MATERIAL PROVIDED:
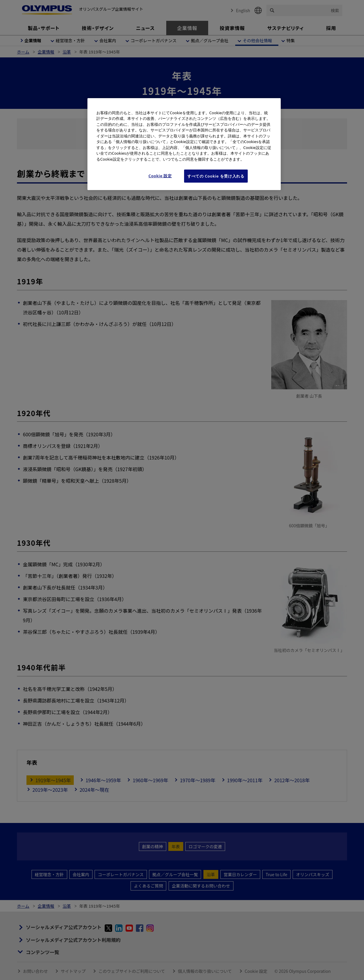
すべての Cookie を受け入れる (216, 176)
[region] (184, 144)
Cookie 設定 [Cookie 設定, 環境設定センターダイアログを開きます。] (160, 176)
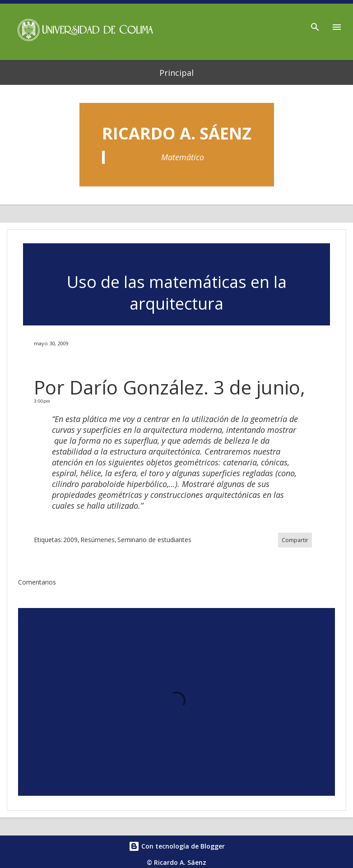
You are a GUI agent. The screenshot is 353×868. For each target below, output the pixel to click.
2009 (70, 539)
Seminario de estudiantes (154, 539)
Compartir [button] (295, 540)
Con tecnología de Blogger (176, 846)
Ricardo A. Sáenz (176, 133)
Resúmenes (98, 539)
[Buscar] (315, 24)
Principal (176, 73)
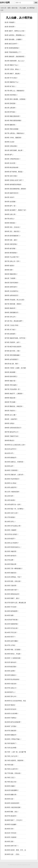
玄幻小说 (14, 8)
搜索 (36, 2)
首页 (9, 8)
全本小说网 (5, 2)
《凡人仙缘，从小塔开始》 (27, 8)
* * *
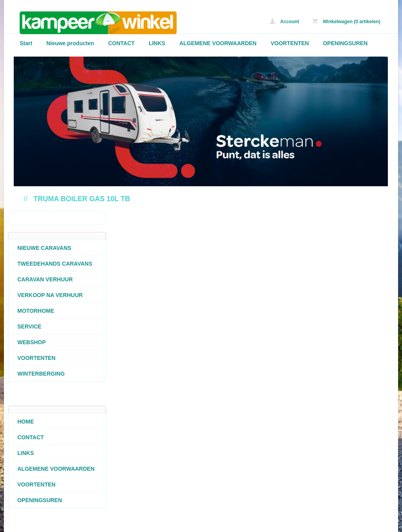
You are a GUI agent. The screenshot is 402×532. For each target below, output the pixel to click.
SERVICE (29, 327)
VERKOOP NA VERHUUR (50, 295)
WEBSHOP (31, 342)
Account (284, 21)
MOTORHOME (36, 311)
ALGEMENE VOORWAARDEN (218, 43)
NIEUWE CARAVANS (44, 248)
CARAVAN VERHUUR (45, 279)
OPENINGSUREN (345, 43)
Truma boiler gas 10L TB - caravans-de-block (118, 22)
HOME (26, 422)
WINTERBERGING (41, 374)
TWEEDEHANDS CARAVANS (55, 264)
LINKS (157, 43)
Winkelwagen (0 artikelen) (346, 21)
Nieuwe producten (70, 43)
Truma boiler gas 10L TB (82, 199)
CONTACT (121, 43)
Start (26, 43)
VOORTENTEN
* * *
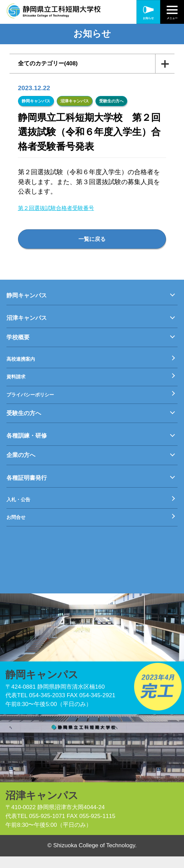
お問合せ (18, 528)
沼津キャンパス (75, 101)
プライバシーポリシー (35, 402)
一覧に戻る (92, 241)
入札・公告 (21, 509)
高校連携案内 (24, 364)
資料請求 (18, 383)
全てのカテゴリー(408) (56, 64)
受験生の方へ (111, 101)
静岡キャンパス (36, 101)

REQUIREMENT: Select every row above that contains the word "screenshot", and copy each of those rows in full.

COMPLETE OUTPUT:
You are a GUI agent. The screenshot is 353×868. For each target below, output the pixel to click.
You are a GUI agent. The screenshot is 402×532. For each target below, output the pixel to click.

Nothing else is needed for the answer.